In addition to seeing the war as a sign of the ineffectiveness of the current global order and of the need for reform, some diplomats suggested that the Lula administration also took it as evidence of a shift towards a multipolar world. “Lula has made his position clear; he sees the war in Ukraine as further evidence of an increasingly multipolar order, as Russia has repeatedly acted without regard for international law and the repercussions from the rest of the world” (DIP1). “We are moving towards a multipolar world, and Russia’s war is a sign of this for Itamaraty,”Footnote 24 echoed another diplomat (DIP8).

Despite four such unprompted statements by diplomats, the evidence that the Lula administration sees Russia’s war against Ukraine as a sign of an increasingly multipolar order remains inconclusive. No public statements by Lula were found in which he explicitly linked Russian aggression in Ukraine to the multipolarity of the global order. Only half of the foreign policy experts who were asked specifically about this agreed that the Lula administration saw the war as an indicator of a shift towards multipolarity. Nevertheless, it is clear that the Lula administration generally sees a global trend towards multipolarity. In October 2022, in a column published in Le Monde outlining the plans of his future administration, Lula stated that “we believe in a multipolar world” (Lula da Silva 2022). “The Brazilian government believes that a multipolar world is emerging,” confirms a Brazilian think-tanker (FPE4). A diplomat explained that the Lula government recognises that the United States and China are the main poles with the most significant hard power in the current world order but that other poles such as Russia and India have emerged and carry weight. The situation differs from the bipolar dynamics of the Cold War in that “neither the U.S. nor China has the influence to lead a large bloc of coalitions, as evidenced by the Global South’s largely neutral response to Russia’s war in Ukraine, and the international agenda currently being set by a variety of actors, each with their own weight” (DIP4). Discussions of Brazil’s neutral stance have also revealed that one of the reasons for Brazil’s reluctance to take sides is that it sees “a defeat of Russia as detrimental to the current multipolar order, which relies on the existence of several strong poles” (FPE11). “For Lula, Russia should be an important power in a multipolar world,” concurred a think-tanker (FPE13).

While welcoming the shift towards multipolarity,Footnote 25 the Lula government appears to be moderately concerned about the decline in great power relations following Russia’s war on Ukraine, with the main concern being the potential risk of geo-economic fragmentation. During the war, a political constellation of three groups emerged: those supporting Ukraine, those aligned with Russia, and those resisting any involvement (Coles et al. 2023). Discussions with Brazilian diplomats and foreign policy experts suggest that the Lula administration is not overly concerned about the deepening rift between the great power axes as such, but recognises the risks of economic fragmentation, particularly for trade and technology:

“A stronger transatlantic alliance was to be expected in the wake of the war, as was some degree of Russian and Chinese cohesion. In an increasingly multipolar world, we do not see the decline in great power competition as particularly worrying. What matters to us is that there are other poles besides the U.S. and China,” noted one diplomat (DIP3).

********

*PROBLEMS TO WORK ON:*
1 > Return the part of the passage on Brazil's view of multipolarity starting at "In addition to" and ending at "another diplomat (DIP8).".
2 > For each statement, decide whether it agrees with the passage on Brazil's view of multipolarity. Answer yes or no, and quote the words of the passage that decide it. (a) Lula made public statements explicitly linking Russian aggression in Ukraine to the multipolarity of the global order. (b) In an October 2022 column in Le Monde, Lula stated that "we believe in a multipolar world." (c) All of the foreign policy experts asked specifically about this agreed that the Lula administration saw the war as an indicator of a shift towards multipolarity.
The data that follow come from a different source.

*INFORMATION SHOWN:*
********

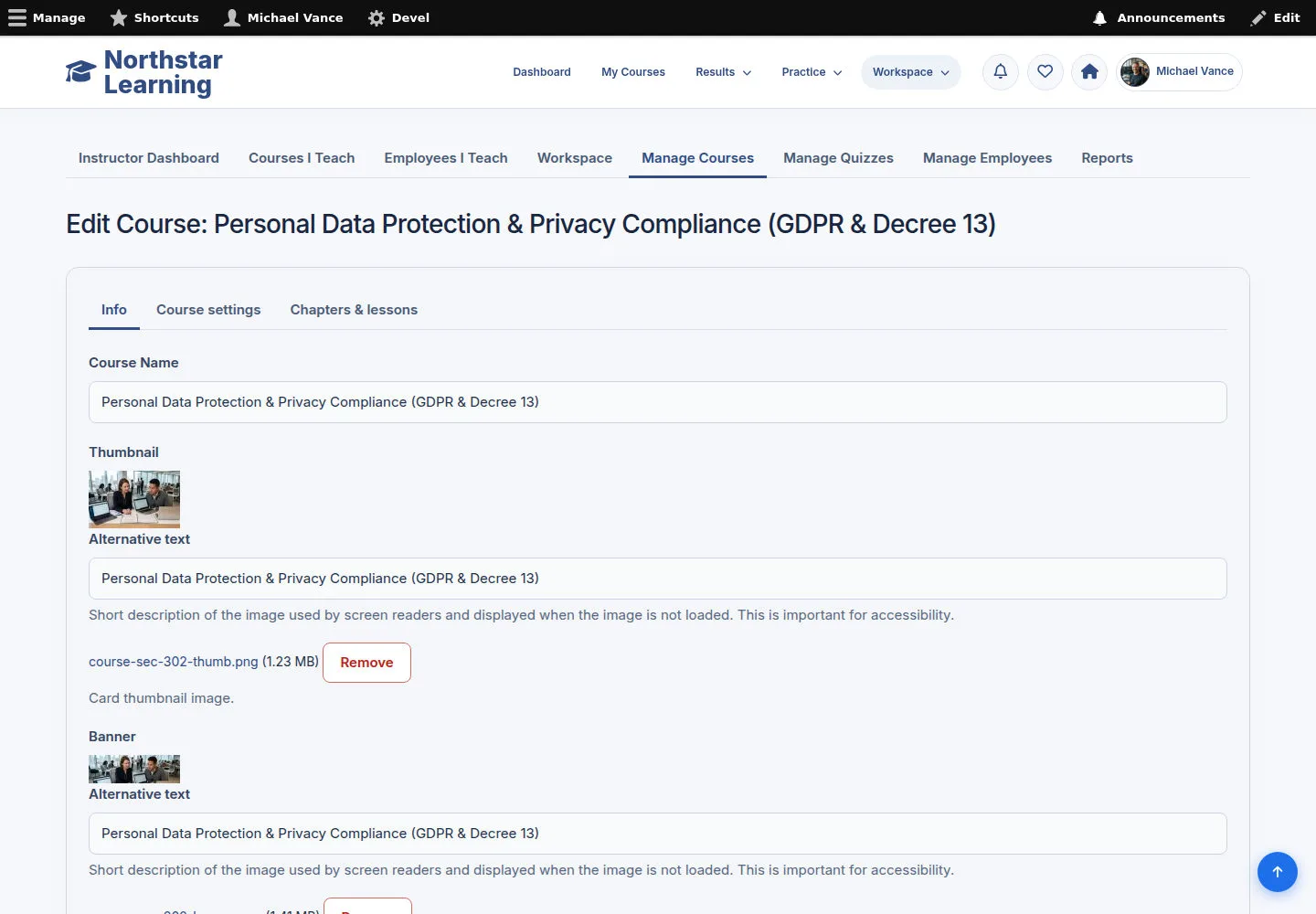The width and height of the screenshot is (1316, 914).
Task: Open the course-sec-302-thumb.png file link
Action: pyautogui.click(x=174, y=662)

********

*ANSWER LIST:*
1 >
In addition to seeing the war as a sign of the ineffectiveness of the current global order and of the need for reform, some diplomats suggested that the Lula administration also took it as evidence of a shift towards a multipolar world. “Lula has made his position clear; he sees the war in Ukraine as further evidence of an increasingly multipolar order, as Russia has repeatedly acted without regard for international law and the repercussions from the rest of the world” (DIP1). “We are moving towards a multipolar world, and Russia’s war is a sign of this for Itamaraty,”Footnote 24 echoed another diplomat (DIP8).

2 >
(a) No. "No public statements by Lula were found in which he explicitly linked Russian aggression in Ukraine to the multipolarity of the global order."
(b) Yes. "In October 2022, in a column published in Le Monde outlining the plans of his future administration, Lula stated that "we believe in a multipolar world""
(c) No. "Only half of the foreign policy experts who were asked specifically about this agreed that the Lula administration saw the war as an indicator of a shift towards multipolarity."